Quero ainda de mencionar outro motivo para a existência de informação conflituante: a politização da ciência. Quando a ciência passa a ser argumento político deixa de estar debaixo dos parâmetros científicos e passa a ser governada por posicionamentos políticos e opiniões de pessoas que não são especialistas na matéria — assistimos a este fenómeno durante a pandemia. A situação torna-se mais complexa porque a política tem um megafone e técnicas de comunicação que a ciência não domina.
Erro 7: Falta de confiança no comunicador
Construir a confiança é como cuidar de um jardim: há que regar as flores e tirar as ervas daninhas.
O tema da confiança é mais intrincado do que pode parecer. É transversal a várias áreas, como a economia ou a política, e é basilar na comunicação de riscos.
Na saúde, pode ser analisada na perspetiva da confiança nas instituições e da confiança na pessoa, seja o porta-voz da instituição ou o profissional de saúde que assiste a um doente. Tanto numa perspetiva como na outra, a confiança é uma peça chave para a eficácia da comunicação.

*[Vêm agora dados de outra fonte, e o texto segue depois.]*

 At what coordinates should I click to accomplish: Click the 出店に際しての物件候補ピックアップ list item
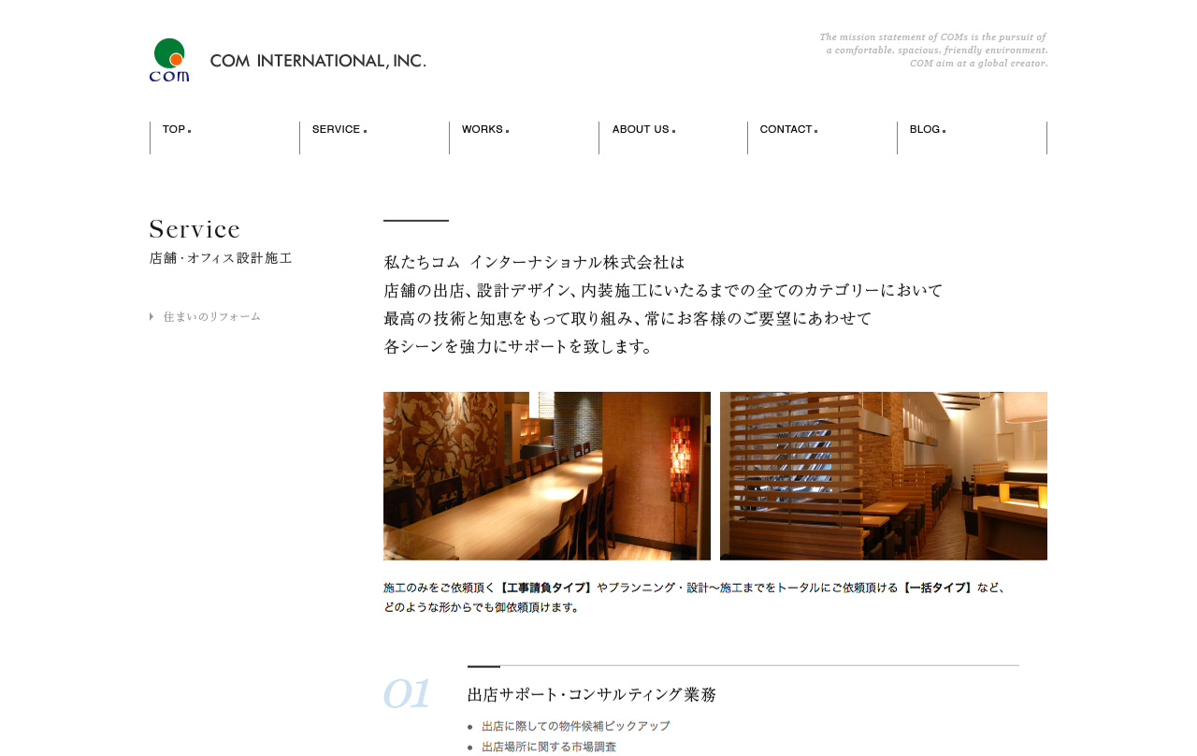pos(575,726)
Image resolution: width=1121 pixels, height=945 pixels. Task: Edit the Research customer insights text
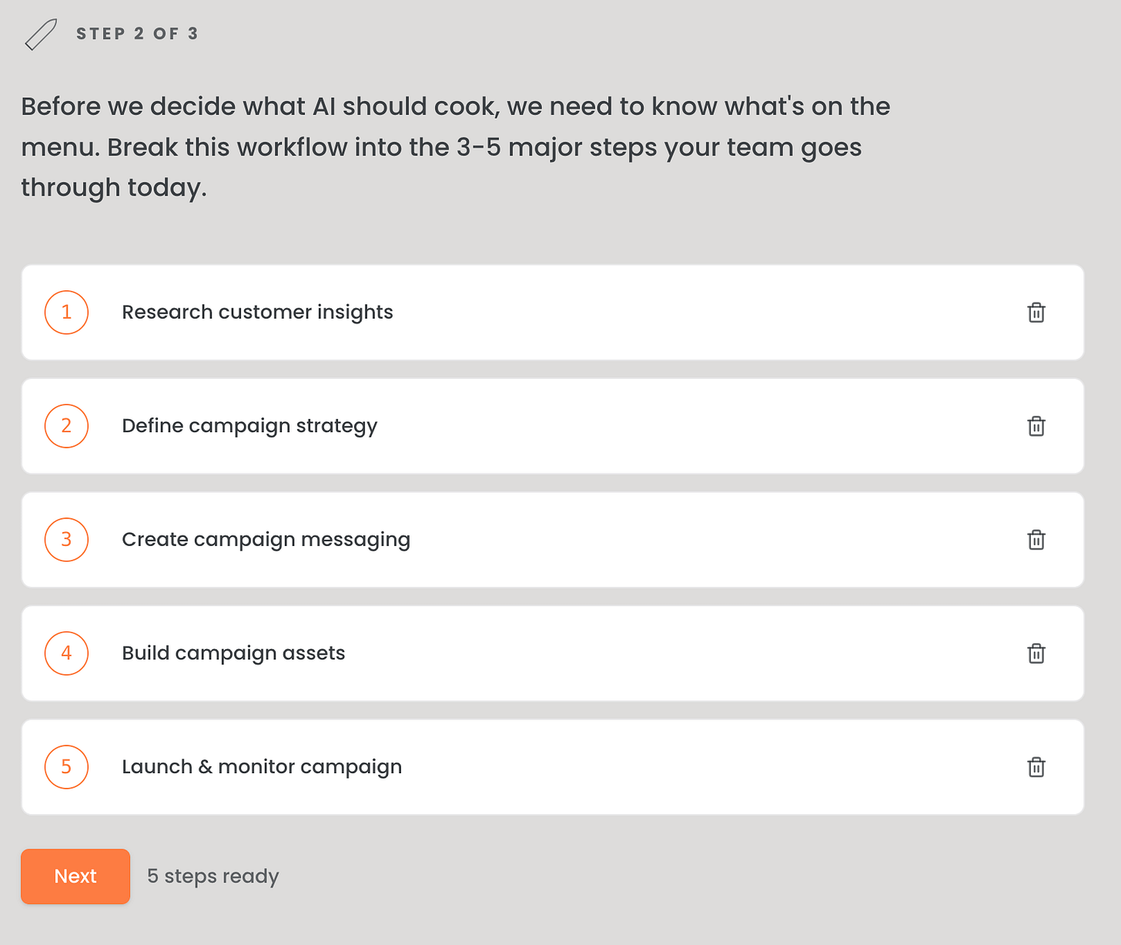[x=257, y=312]
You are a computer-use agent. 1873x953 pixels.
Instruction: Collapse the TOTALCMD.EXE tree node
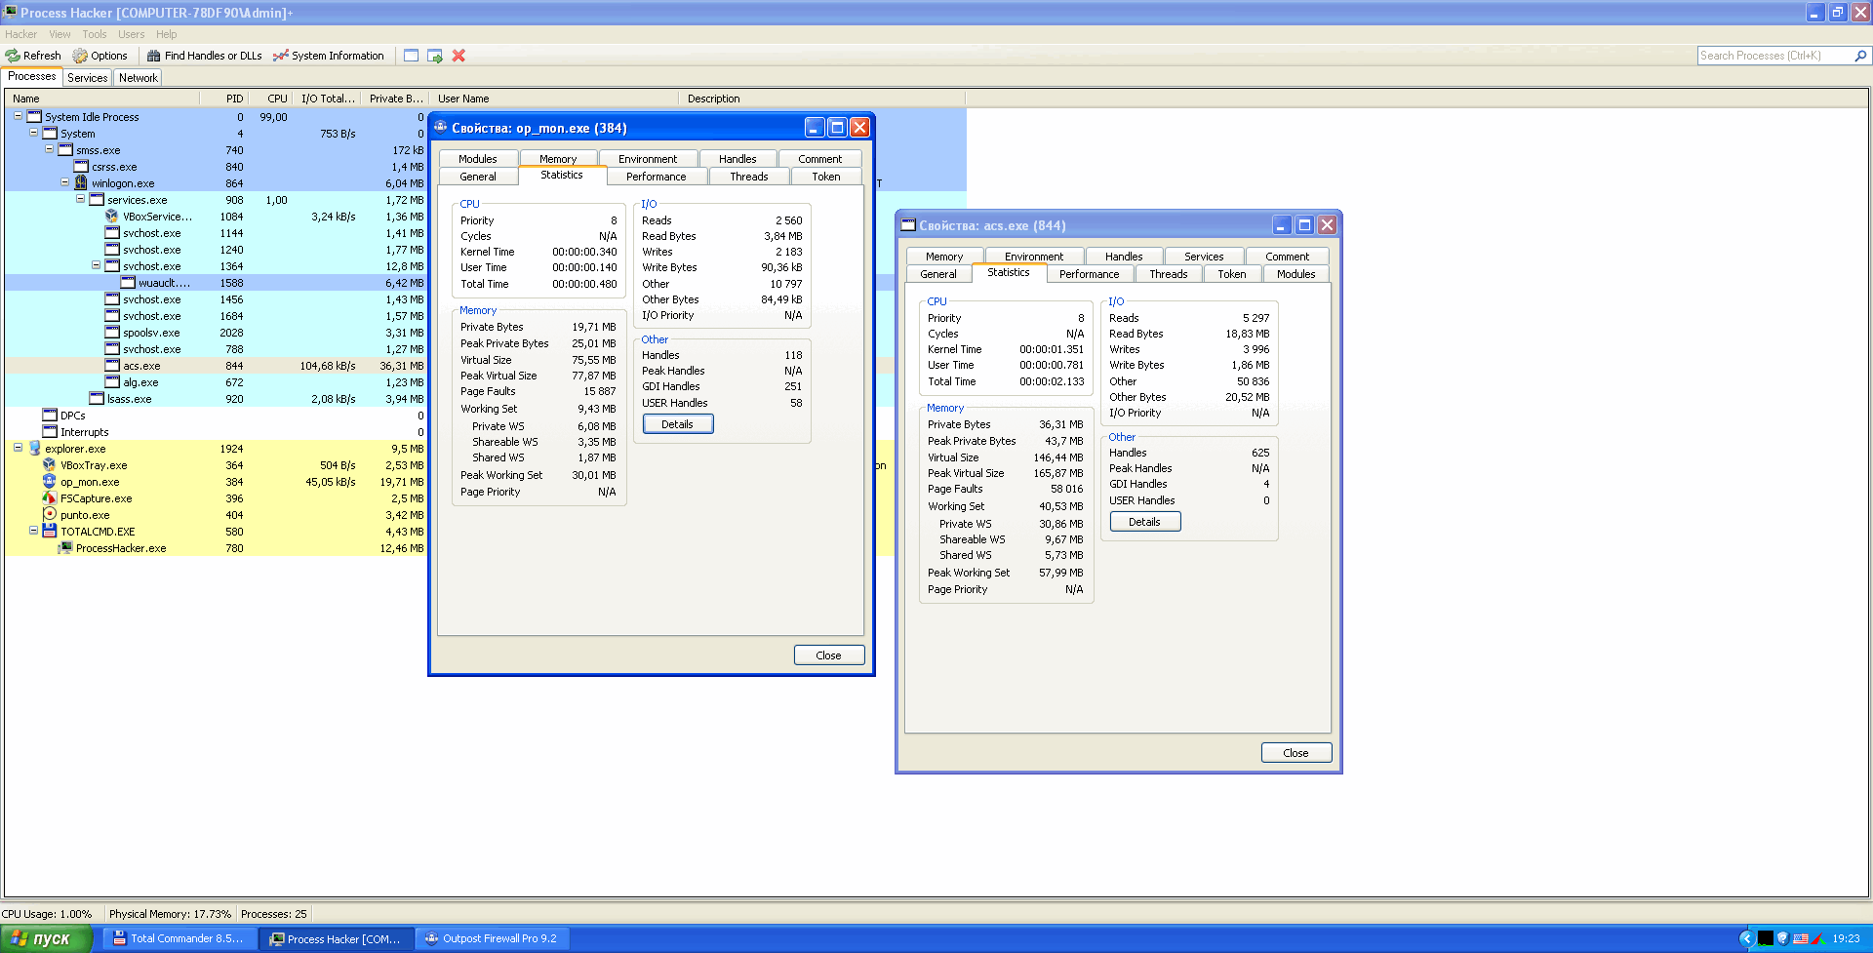pyautogui.click(x=33, y=531)
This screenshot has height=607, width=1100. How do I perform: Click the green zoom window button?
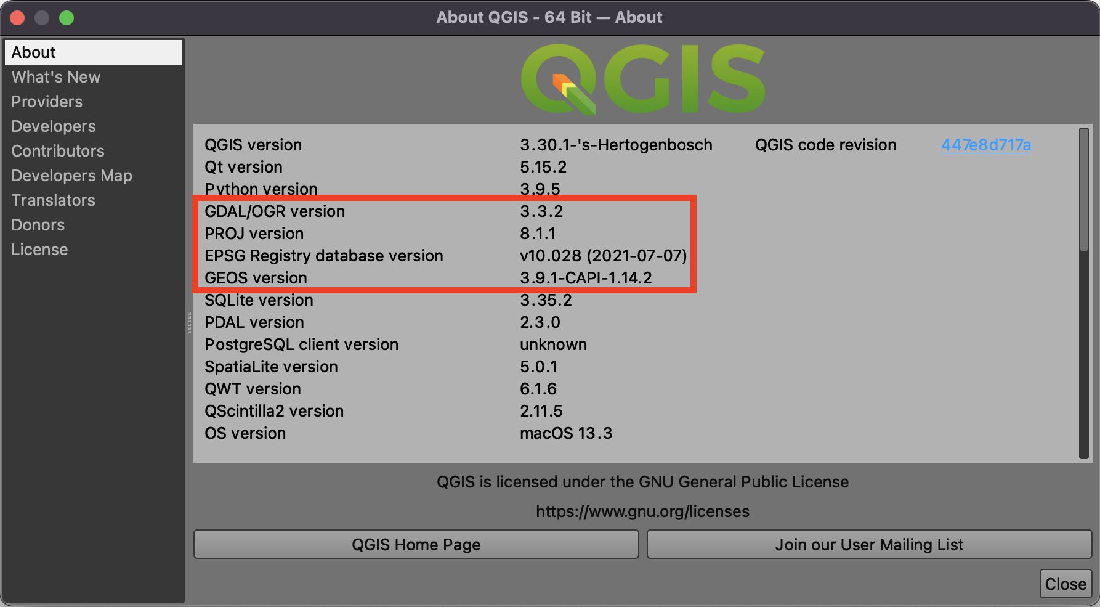tap(67, 18)
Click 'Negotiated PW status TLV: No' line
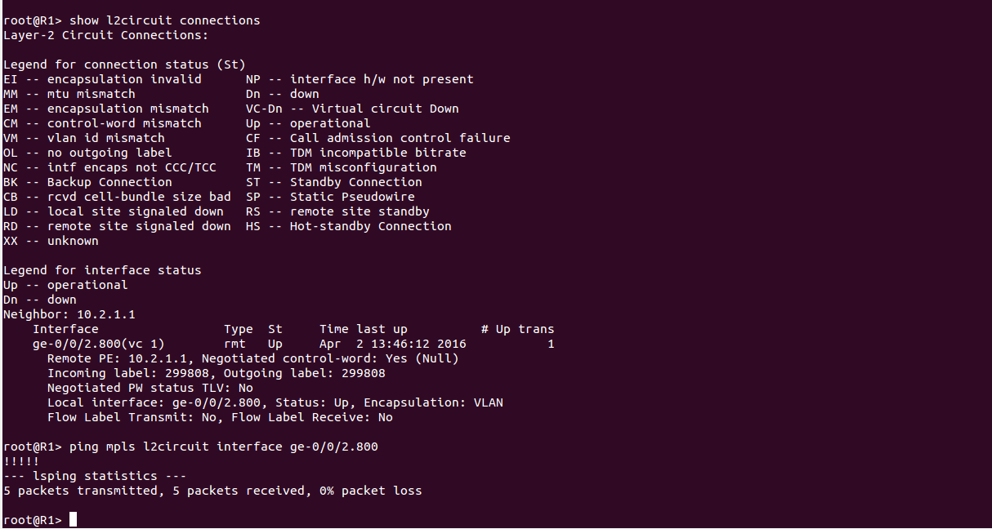The width and height of the screenshot is (992, 529). point(150,388)
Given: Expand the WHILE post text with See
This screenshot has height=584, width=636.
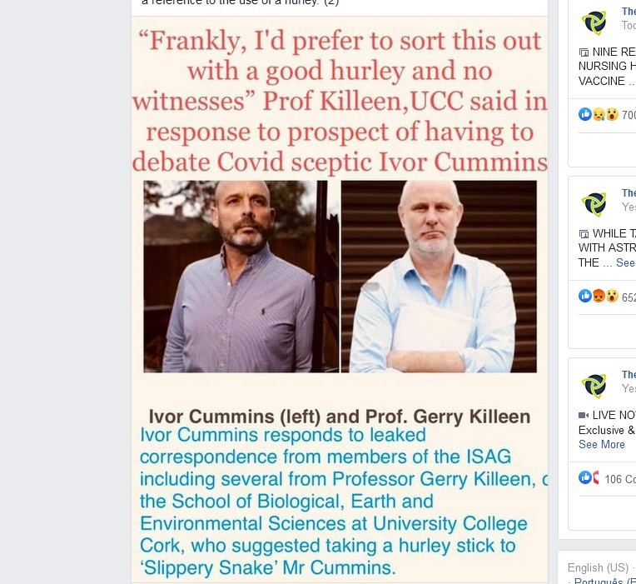Looking at the screenshot, I should point(625,262).
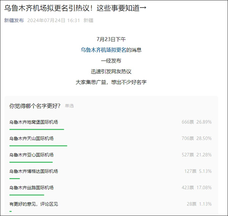Open the 新疆发布 account link
Image resolution: width=228 pixels, height=216 pixels.
pos(14,20)
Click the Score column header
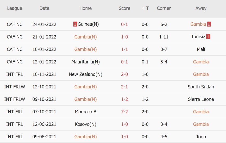226x143 pixels. pos(124,8)
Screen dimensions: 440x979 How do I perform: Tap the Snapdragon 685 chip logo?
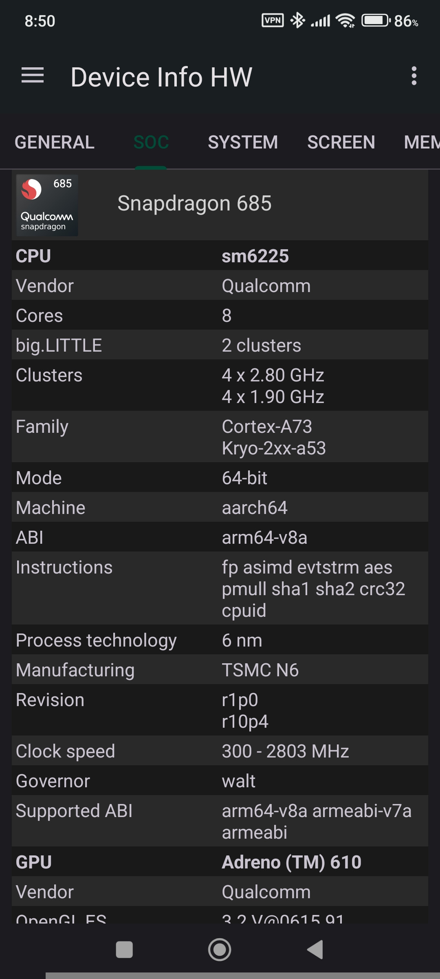click(x=47, y=205)
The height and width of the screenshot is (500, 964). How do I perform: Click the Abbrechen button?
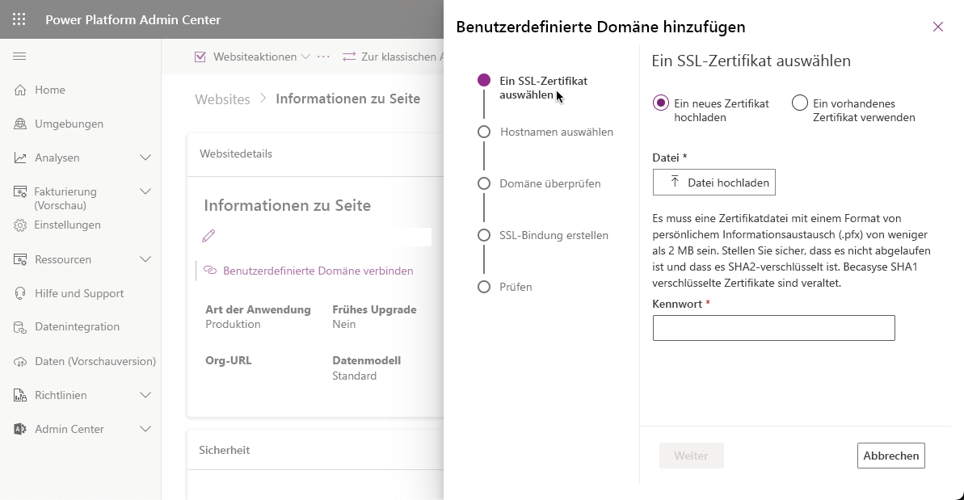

A Organização Mundial de Saúde coloca a credibilidade e a confiança no seu modelo de construção de comunicações eficazes, nomeando os seguintes fatores como determinantes para aumentar a confiança do público:
- Rigor técnico
- Transparência
- Comunicar a incerteza
- Fornecer a informação de forma atempada
- Ser consistente na comunicação
- Assumir os erros
- Construir parcerias
As seguintes boas práticas foram identificadas numa revisão do Centro Europeu de Prevenção e Controlo das Doenças (ECDC) sobre a gestão da reputação e confiança nas organizações de Saúde Pública envolvidas nas doenças não transmissíveis:
- Planear as crises a longo prazo.
- Assegurar e monitorizar a consistência das mensagens.
- Ter porta-vozes credíveis, competentes e disponíveis para interagir frequentemente com os media e stakeholders.
- Demonstrar visivelmente a competência técnica, integridade e transparência das organizações responsáveis pelo controlo das doenças não transmissíveis.
Como referi, a confiança é essencial para a eficácia da comunicação de riscos. No podcast da Society for Risk Analysis, no episódio intitulado “COVID-19 is a Risk Communication Failure. How Do We Avoid This in the Future?”, o Professor José Palma-Oliveira, entre outros aspetos muito pertinentes, aborda a importância da confiança no comunicador no cenário particular da pandemia. Vale a pena ouvir.
Outros erros na comunicação em saúde
Aqui optei por não abordar outro erro comum: a não aplicação de teorias e modelos sociais e comportamentais. É um tema que merece o seu próprio artigo, que me proponho escrever no futuro. Entretanto, pode ver algumas teorias em ação no artigo: “Apelo ao medo como estratégia de comunicação em saúde: erro ou acerto?“
Para concluir, nos últimos dois anos, à boleia da pandemia, tornou-se evidente a importância da comunicação para o sucesso das campanhas de Saúde Pública. No sentido de aumentarmos a sua eficiência e impacto, devemos evitar estes erros e adotar as melhores práticas que a evidência científica e empírica nos oferecem, em particular no domínio da comunicação em saúde.